PAGE TEXT below:
His work has appeared in publications including LA Weekly, Raw Vision Magazine, Monopol Magazin, New American Paintings and Juxtapoz. Some of his work was published in the book BLK/MRKT TWO by Die Gestalten Verlag and in Year One Rewind, a survey of urban and graffiti art by Last Gasp Press.

His animated short, Gummymorph, appears in the film Freak Out in Cucamonga, a documentary about the early studio years of Frank Zappa. In February 2009, he released a Digital-8 collection of 13 music videos that he directed, filmed and produced of Daniel Johnston filmed in Johnston's hometown of Waller, Texas. The videos and MP3s were released as digital downloads under the name "Daniel Johnston at Home LIVE".

He acted as an EMT in the Werner Herzog film My Son, My Son, What Have Ye Done.

In December 2009, he was nominated as a composer for a Maverick Movie Award in the short film category for "Best Original Score".

Tompkins was nominated for the 2010 San Diego Art Prize Award by curator Robin Clark, PhD of the Museum of Contemporary Art San Diego and his work was selected to be part of the MCASD exhibit "Here Not There" which opened in June 2010.

He is currently represented worldwide by Ernst Hilger Galerie in Vienna, Austria.
End of PAGE TEXT.
According to the biography, which gallery currently represents Tompkins worldwide? The lines placed after this biography have no connection to it.
SUPPLIED INFORMATION below:
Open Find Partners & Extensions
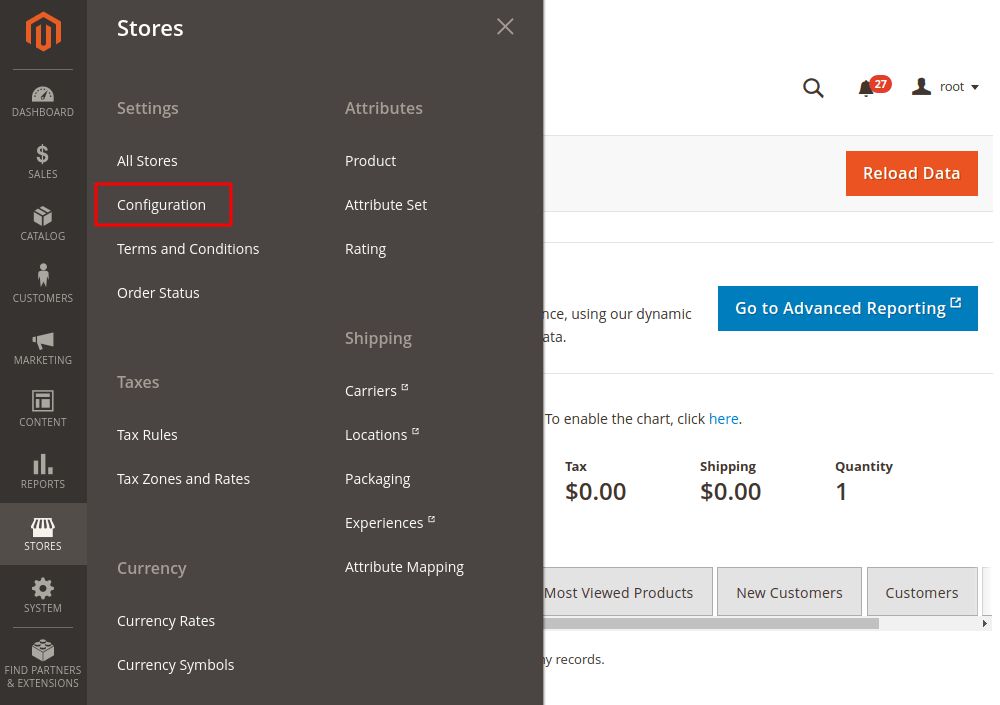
End of SUPPLIED INFORMATION.
§ EXERCISE OUTPUT: Ernst Hilger Galerie in Vienna, Austria, represents him.